11.5 Evolution, Speciation and Ecosystems: Synthesis
Integrate phylogenetic, population-genetic and ecological evidence in unfamiliar IB-style scenarios.
Estimated time: 55 minutes
IB syllabus: A3.1 · A3.2 · A4.1 · B4.1 · B4.2 · D4.1 · SL and HL
Trace One Causal Chain across Scales
Begin with variation in a population. Identify whether a measured difference is heritable. Name the selection pressure or chance event, then compare survival or reproductive output. Translate that difference into a change in allele frequency. If populations are involved, ask whether gene flow connects their gene pools. If exchange remains low across generations, divergence can accumulate and reproductive barriers may evolve.
The ecological setting supplies the selective context but does not determine a unique outcome. A new resource can favor specialization, a competitor can shrink a realised niche, and a physical barrier can reduce migration. Drift may dominate in a tiny founder population, while selection becomes more repeatable when the same environmental contrast persists. Multiple mechanisms can operate, so evidence should be used to judge their relative contribution.
High-Value Distinctions
Keep these pairs separate: analogous versus homologous; habitat versus niche; fundamental versus realised niche; artificial versus natural selection; selection versus drift; allopatric versus sympatric speciation; prezygotic versus postzygotic isolation; species richness versus evenness; and cladogram topology versus branch appearance. Most difficult questions hide the tested reasoning inside one of these boundaries.

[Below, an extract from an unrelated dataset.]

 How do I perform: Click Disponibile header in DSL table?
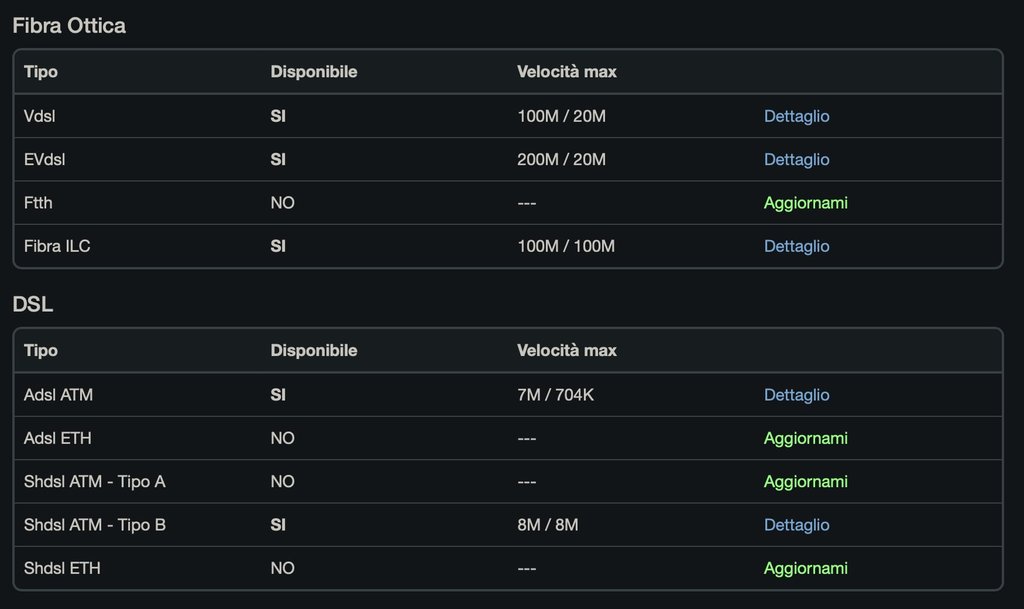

Language matters. Populations evolve; individuals are selected. Mutations arise without regard to usefulness; environments select among resulting phenotypes. A dominant allele is not necessarily frequent or beneficial. The fittest organism is the one making the greatest genetic contribution in that environment. Similarity can indicate common ancestry, but similar functions can also evolve independently.
Strategy for Data-Based Questions
For sequence tables, count differences only across homologous aligned positions and look for the smallest distances, then test whether all pairwise comparisons support one topology. For selection graphs, compare distributions before and after rather than merely locating the tallest point. For Hardy–Weinberg problems, label phenotype, genotype and allele frequencies before calculating. For transects, describe the direction and strength of association without claiming causation unless an experiment manipulated the factor.
For evaluation, identify sampling limits, alternative variables and the need for replication. A fossil series is incomplete but still informative. One gene tree may differ from the species history, so multiple loci help. A diversity index compresses community structure and should be paired with richness and abundance data. A model becomes scientifically valuable by making assumptions explicit and producing predictions that observations can challenge.
Chapter 11 in Five Connected Ideas
- Shared ancestry produces nested relationships that classifications and cladograms attempt to represent.
- Mutation and recombination generate variation; selection, drift and gene flow change its distribution.
- Speciation requires sufficiently persistent reproductive isolation between diverging gene pools.
- Abiotic tolerance and biotic interactions determine niches, distribution and community structure.
- Adaptive radiation and extinction change biodiversity across genetic, species and ecosystem levels.
Test Yourself
Two isolated populations show increasing DNA-sequence divergence, different feeding structures and reduced hybrid fertility. Which conclusion uses all three observations most appropriately?